## WHAT TO WORK ON:
Please copy the part of the surf photography article that starts with the words "Despite the fear" and ends with "dream come true.", swapping every "jet ski" for "personal watercraft".

## PASSAGE GIVEN:
_ _ _ _

With a reputation as one of the heaviest surfing waves in the world, taking photographs at The Right is a special experience, according to Perth-based photographer Trent Slatter.

Located on the south coast, near Walpole, the infamous break requires a large swell to function, but when it does, it produces barrels rarely seen in Australia.

It has played host to some of the world’s top big-wave surfers and photographers since its discovery 10 years ago.

Slatter, who has made the journey south nine times already this year, said he preferred to let his photos do the talking when discussing The Right.

“It’s hard to describe; 20-25ft, top to bottom, empty barrels — it’s not normal,” he said

“She’s a wild beast; it’s so unpredictable, so sharky, it’s never sunny and always rainy.

“It’s probably the biggest right-hand barrel in the world. That’s coming from some elite surfers and they’re saying it’s one of the heaviest in the world.”

The 38-year-old said his initial attraction to the heavy break came from a desire to overcome a fear of the ocean. “I’m really scared of the ocean, so it’s a combination of being scared and a bit of a goal of overcoming that fear,” he said

“I just can’t get enough of it — it’s on another level out there.”

Trent Slatter took this photo at the world famous The Right near Walpole.
Camera IconTrent Slatter took this photo at the world famous The Right near Walpole.

Despite the fear associated with The Right, Slatter said it could be peaceful in its own right.

“There’s a lot of intimidation and pre-emptive expectations of what it may or may not be like,” he said

“You can get desensitised very easily and you can feel quite safe.

“Generally, it’s one of those places that’s a very safe and beautiful environment that’s just a freak of nature.” Slatter said photographing surfers in remote locations provided contrasting results.

“You can go from the highs of getting a wicked photo to a session where my jet ski sunk and my mate’s jet ski took in water,” he said.

“If you can come away with a clean trip where not many things go wrong, generally that’s a success in itself.”

Slatter said a permanent move to the region would be a dream come true.

“I’d love to live down in Denmark; it’s one of my all-time favourite places in the whole world,” he said.

_ _ _ _

## SUPPLIED MATERIAL:
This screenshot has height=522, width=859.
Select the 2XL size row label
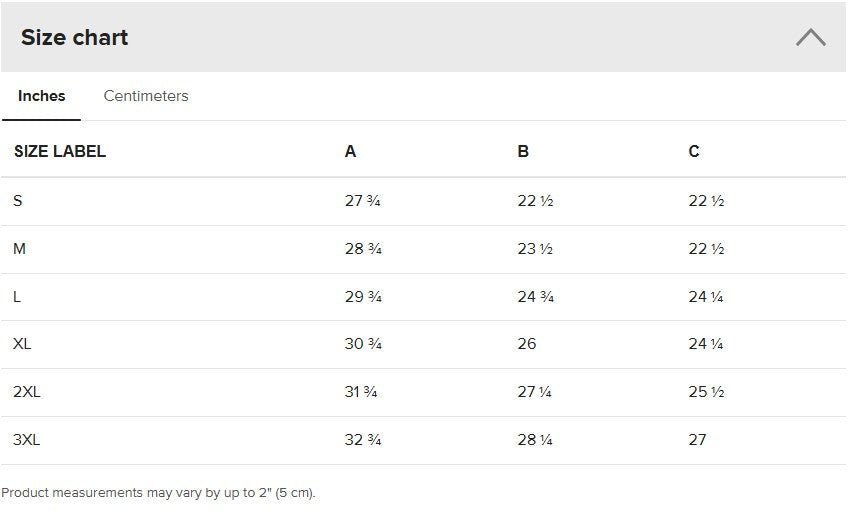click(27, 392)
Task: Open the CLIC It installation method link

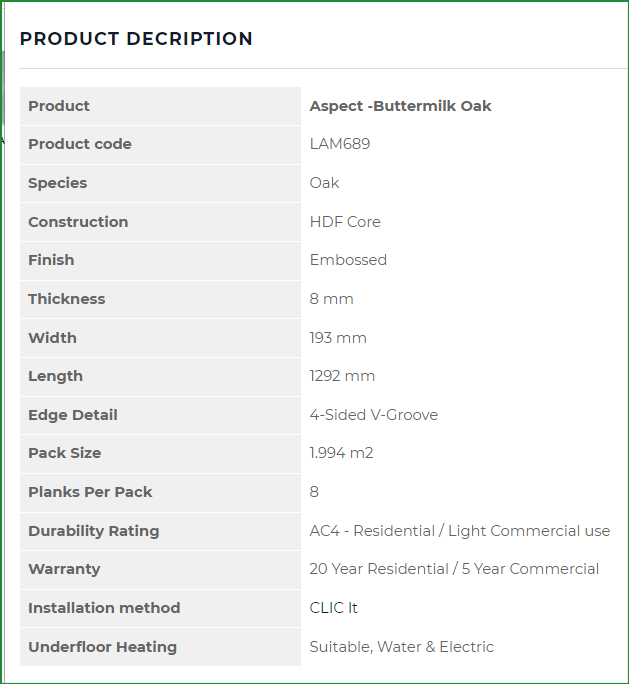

_ _ _ _

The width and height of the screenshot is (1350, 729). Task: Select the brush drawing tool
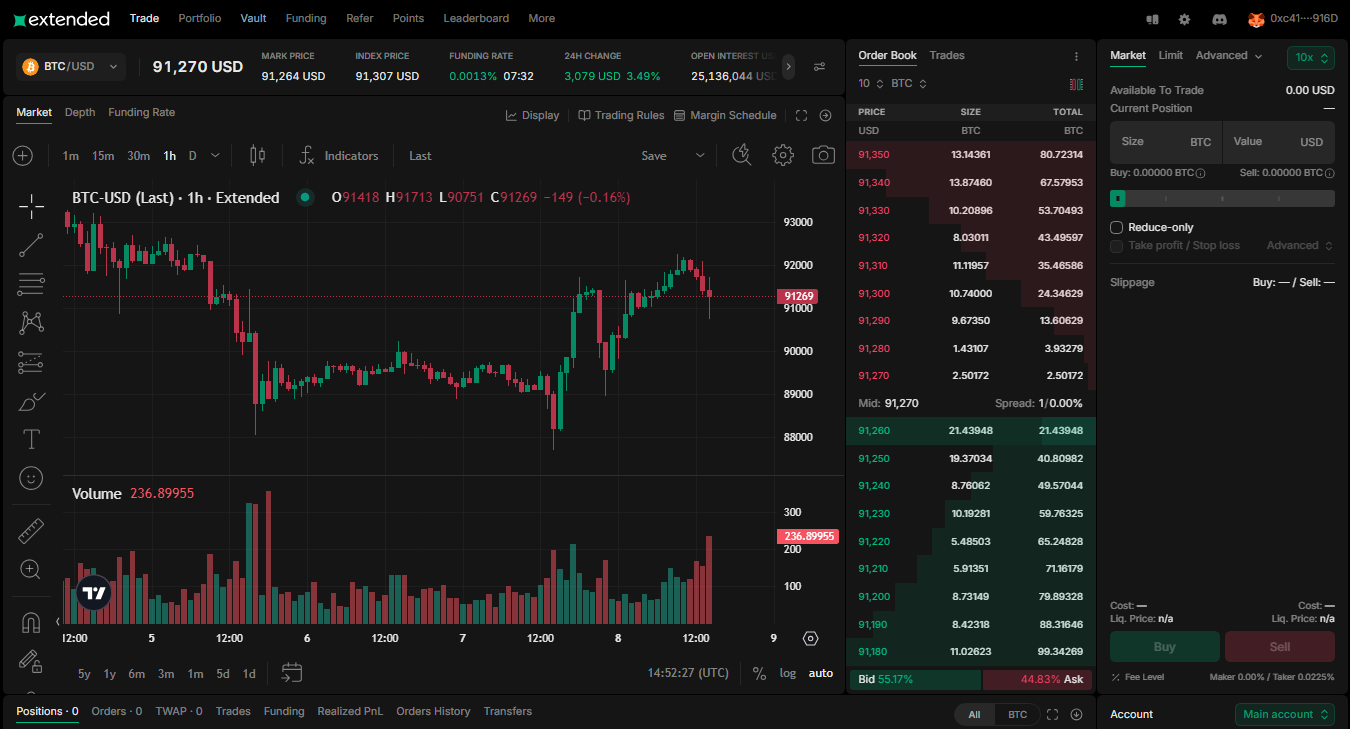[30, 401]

_ _ _ _

## COMPLETED EXERCISE:
Despite the fear associated with The Right, Slatter said it could be peaceful in its own right.

“There’s a lot of intimidation and pre-emptive expectations of what it may or may not be like,” he said

“You can get desensitised very easily and you can feel quite safe.

“Generally, it’s one of those places that’s a very safe and beautiful environment that’s just a freak of nature.” Slatter said photographing surfers in remote locations provided contrasting results.

“You can go from the highs of getting a wicked photo to a session where my personal watercraft sunk and my mate’s personal watercraft took in water,” he said.

“If you can come away with a clean trip where not many things go wrong, generally that’s a success in itself.”

Slatter said a permanent move to the region would be a dream come true.